You may find it better not to have the users store documents in their profile
at all, but this can be difficult if your users insist on saving documents on
their desktop, or the "my documents" folder is still part of their profile
and not their homedrive.
If you have not already been here, take a look at
http://www.microsoft.com/windowsserv...anage_faq.mspx
this document discusses using redirected folders, so documents are saved to
the users homedrive and not their profile
Advantage - You are not relying on the profile being written back to the
server for the document to be saved
Logon/off speed should be greatly decreased - the documents will not be
copied from the server each time
Disadvantage - if the user has a slow link to their homedrive (or where ever
you redirect the folders) then it could impact the responsiveness of their
applications when accessing these files
hope this helps
ewan
"Alexandru TUDOSE" wrote:
> I have a small computer network with a Windows 2003 Small Bussines Server /
> Active Directory.

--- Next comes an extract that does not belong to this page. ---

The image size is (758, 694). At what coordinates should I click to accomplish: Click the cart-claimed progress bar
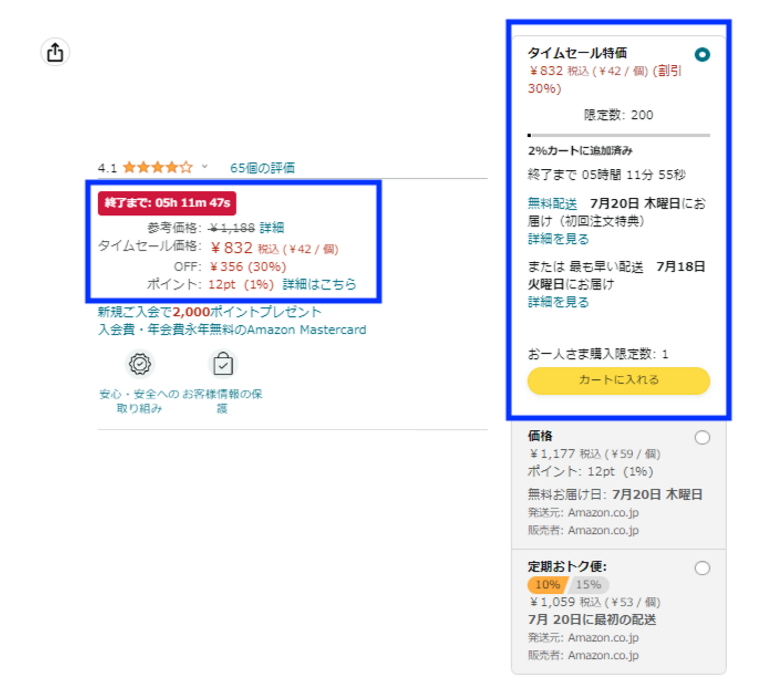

The users have their roaming profiles stored on a hard
> disk on the server.Normally, when the users are logging off, their profiles
> on the server must be updated (the new files created on the workstations
> must be copyed, the erased files on the workstations must be erased on the
> server, and so on ...). But, sometimes, if a user erase a file the change is
> not reflected on the server when the user log off. After he/she log on again
> the file is copyed again on the local profile (C:\Documents and Setting....)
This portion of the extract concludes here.